» What you need to do: Write out, please, the lines from the beginning of the material to the line with "Batranete de lux", including both ends and nothing else.

» Extracted material:
********************
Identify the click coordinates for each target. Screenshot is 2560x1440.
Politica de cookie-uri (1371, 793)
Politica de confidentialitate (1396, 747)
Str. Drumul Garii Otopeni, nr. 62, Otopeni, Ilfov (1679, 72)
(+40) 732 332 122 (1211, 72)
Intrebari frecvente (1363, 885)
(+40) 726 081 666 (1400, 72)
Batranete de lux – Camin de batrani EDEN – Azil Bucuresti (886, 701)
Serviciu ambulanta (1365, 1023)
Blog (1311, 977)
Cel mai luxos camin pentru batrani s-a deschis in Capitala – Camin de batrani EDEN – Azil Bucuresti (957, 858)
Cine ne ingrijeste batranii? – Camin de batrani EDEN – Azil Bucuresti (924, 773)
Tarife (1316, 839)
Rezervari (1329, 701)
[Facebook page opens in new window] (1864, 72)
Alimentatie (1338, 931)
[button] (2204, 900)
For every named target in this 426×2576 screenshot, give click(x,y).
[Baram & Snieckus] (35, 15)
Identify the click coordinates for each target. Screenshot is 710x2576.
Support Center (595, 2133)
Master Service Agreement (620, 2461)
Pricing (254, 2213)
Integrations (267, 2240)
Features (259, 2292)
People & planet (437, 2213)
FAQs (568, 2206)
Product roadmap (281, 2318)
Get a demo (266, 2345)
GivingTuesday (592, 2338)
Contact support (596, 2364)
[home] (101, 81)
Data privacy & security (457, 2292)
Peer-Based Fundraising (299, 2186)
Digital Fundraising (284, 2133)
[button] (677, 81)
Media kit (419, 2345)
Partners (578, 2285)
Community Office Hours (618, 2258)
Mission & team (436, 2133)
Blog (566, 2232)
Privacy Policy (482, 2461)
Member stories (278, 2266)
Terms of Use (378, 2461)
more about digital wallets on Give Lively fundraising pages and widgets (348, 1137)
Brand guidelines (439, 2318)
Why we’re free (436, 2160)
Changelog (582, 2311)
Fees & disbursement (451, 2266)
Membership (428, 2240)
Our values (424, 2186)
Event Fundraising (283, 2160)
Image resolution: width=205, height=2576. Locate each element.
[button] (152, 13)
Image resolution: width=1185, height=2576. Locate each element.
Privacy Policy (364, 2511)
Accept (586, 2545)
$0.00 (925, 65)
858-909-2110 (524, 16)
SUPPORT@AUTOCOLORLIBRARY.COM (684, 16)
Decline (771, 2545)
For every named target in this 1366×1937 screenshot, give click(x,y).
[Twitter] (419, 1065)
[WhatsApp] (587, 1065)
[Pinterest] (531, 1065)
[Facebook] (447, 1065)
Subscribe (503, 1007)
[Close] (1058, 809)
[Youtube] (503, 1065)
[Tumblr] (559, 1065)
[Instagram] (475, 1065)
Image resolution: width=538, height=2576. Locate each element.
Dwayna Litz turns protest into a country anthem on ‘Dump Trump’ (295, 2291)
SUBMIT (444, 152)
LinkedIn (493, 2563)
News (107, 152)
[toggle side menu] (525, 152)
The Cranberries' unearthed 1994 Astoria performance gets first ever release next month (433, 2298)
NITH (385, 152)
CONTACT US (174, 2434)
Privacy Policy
********************
» Task response:
Identify the click coordinates for each target. Screenshot is 2560x1440.
Politica de cookie-uri (1371, 793)
Politica de confidentialitate (1396, 747)
Str. Drumul Garii Otopeni, nr. 62, Otopeni, Ilfov (1679, 72)
(+40) 732 332 122 (1211, 72)
Intrebari frecvente (1363, 885)
(+40) 726 081 666 (1400, 72)
Batranete de lux – Camin de batrani EDEN – Azil Bucuresti (886, 701)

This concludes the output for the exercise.